A Faroeste foi deflagrada em dezembro de 2020 e aponta para um suposto esquema de venda de decisões judiciais e grilagem de terras no oeste da Bahia. Na época, Barbosa comandava a Secretaria de Segurança Pública da Bahia, enquanto Caldas ocupava o cargo de chefe de gabinete da pasta, segundo as investigações.
A apuração envolve magistrados, advogados e outros agentes públicos. Segundo as apurações, haveria intercâmbio de favores para favorecer decisões judiciais que beneficiariam produtores rurais e empresários na região.
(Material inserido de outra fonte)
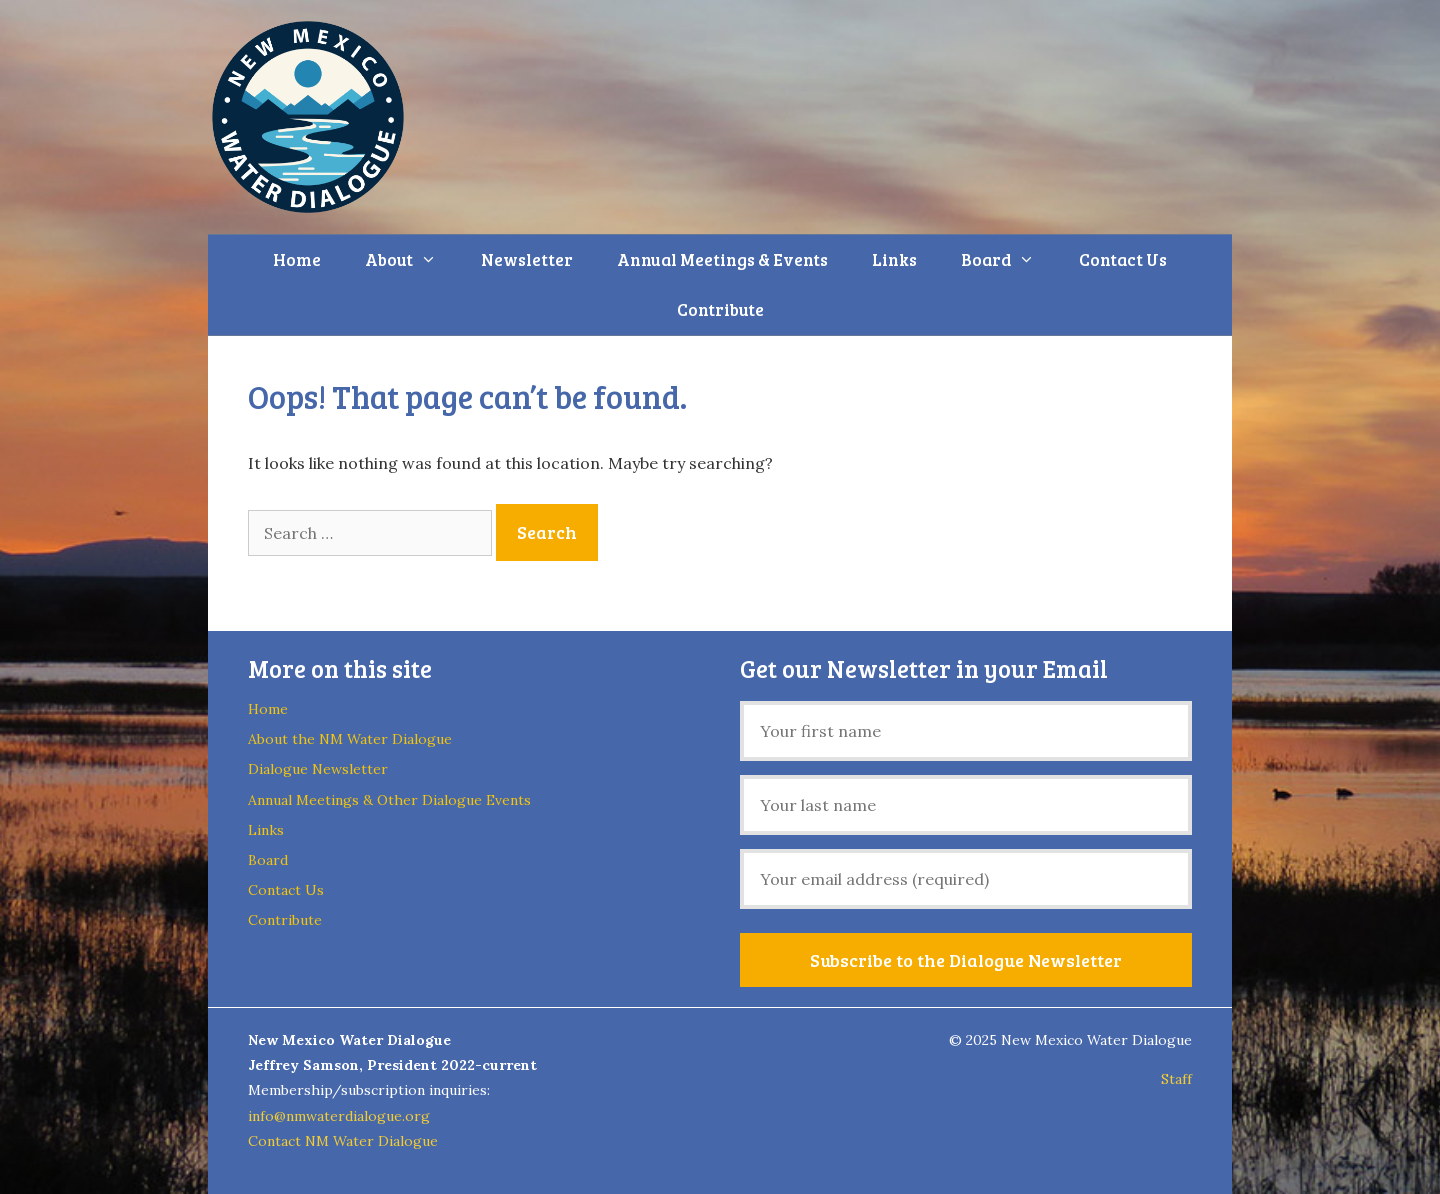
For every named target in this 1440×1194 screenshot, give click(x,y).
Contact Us (1123, 259)
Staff (1176, 1079)
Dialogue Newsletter (318, 769)
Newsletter (527, 259)
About (412, 260)
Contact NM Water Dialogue (343, 1141)
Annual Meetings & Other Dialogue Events (389, 800)
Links (894, 259)
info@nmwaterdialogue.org (339, 1116)
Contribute (720, 309)
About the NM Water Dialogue (350, 739)
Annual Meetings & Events (722, 259)
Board (1009, 260)
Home (297, 259)
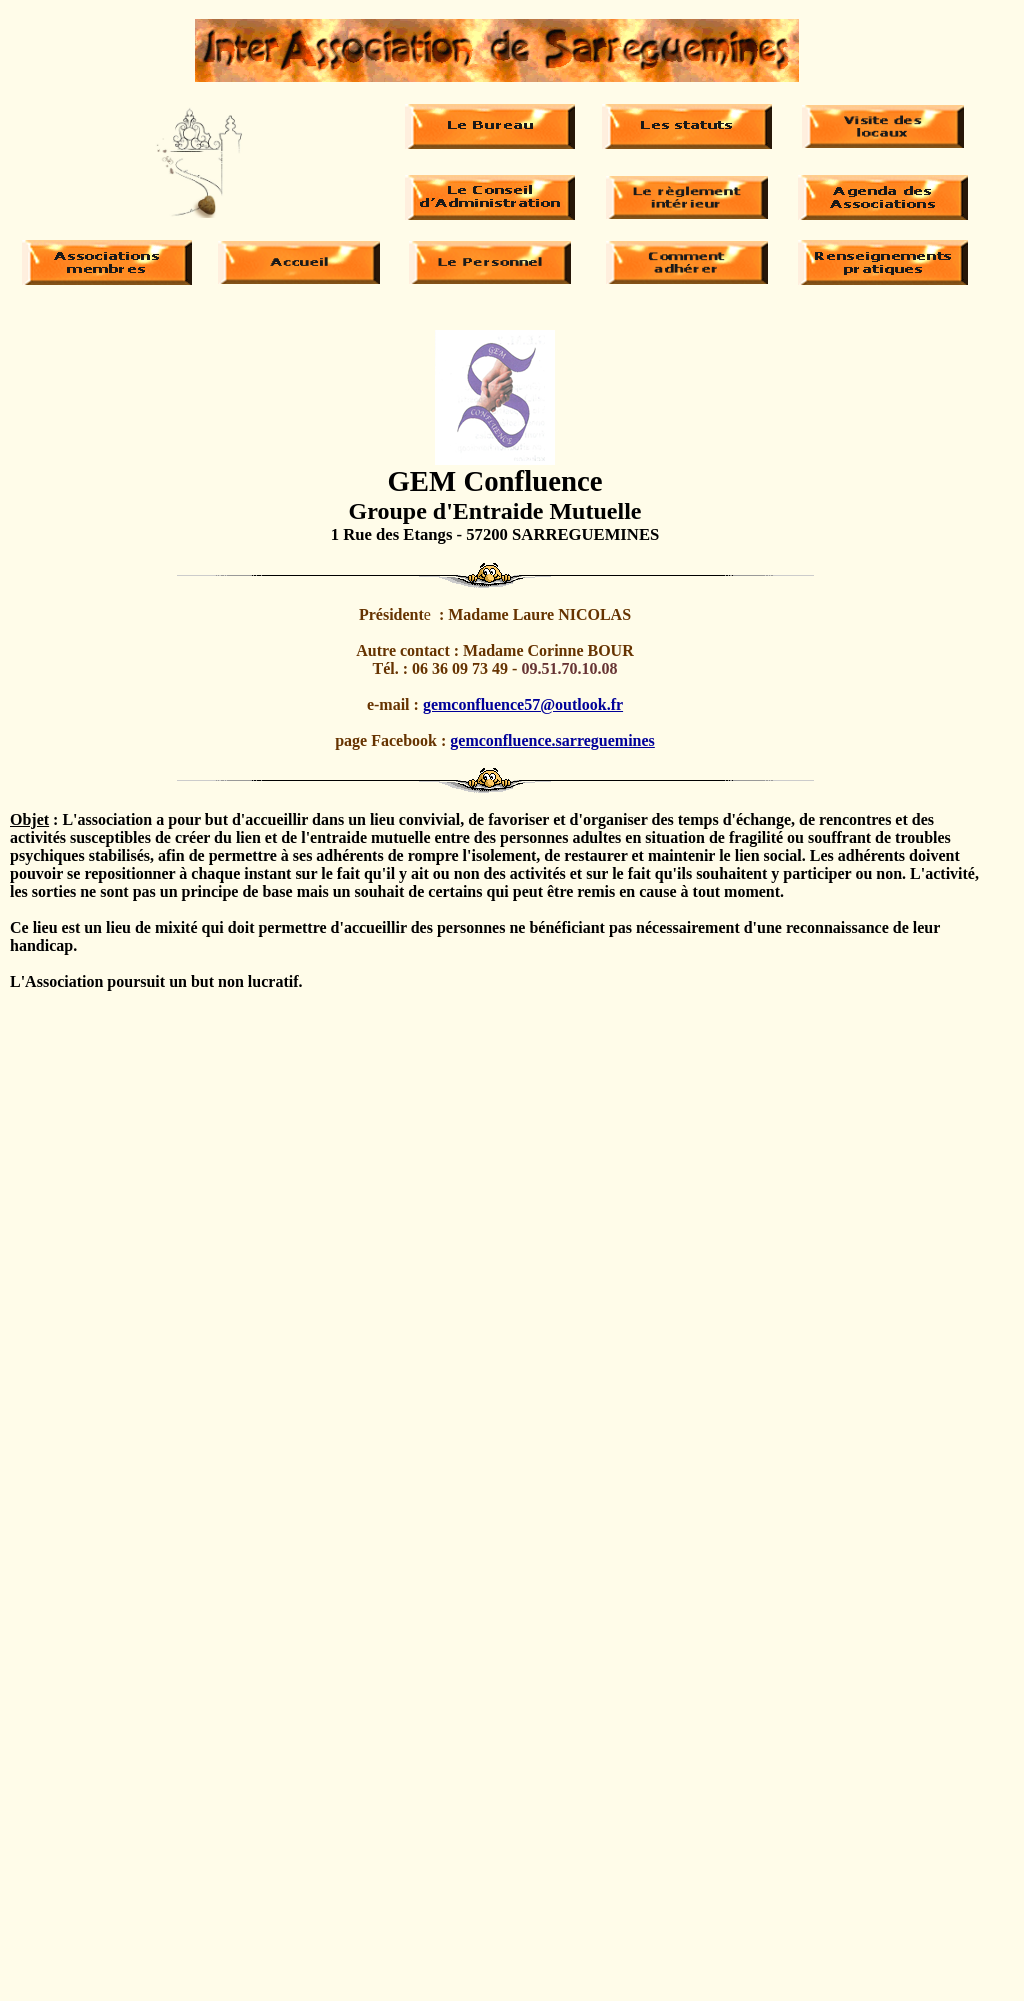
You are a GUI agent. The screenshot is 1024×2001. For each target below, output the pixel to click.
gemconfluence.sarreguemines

Trechos de documentos analisados indicaram possíveis irregularidades processuais e troca de informações entre partes ligadas ao esquema. Os desdobramentos também alcançaram o Tribunal de Justiça da Bahia e outros órgãos estaduais, sugerindo uma rede complexa de atuação.
A decisão foi proferida pela Corte Especial do STJ na terça-feira, dia 6, em Brasília, encerrando o processo penal contra os dois investigados e evitando que o caso avançasse para novas fases no âmbito estadual.
A defesa de Barbosa e Caldas sustenta que não houve provas suficientes para sustentar a denúncia, enquanto moradores da região oeste da Bahia observam a complexidade dos desdobramentos de Faroeste. O caso continua a gerar debate sobre integridade de autoridades e o funcionamento do sistema judiciário na Bahia.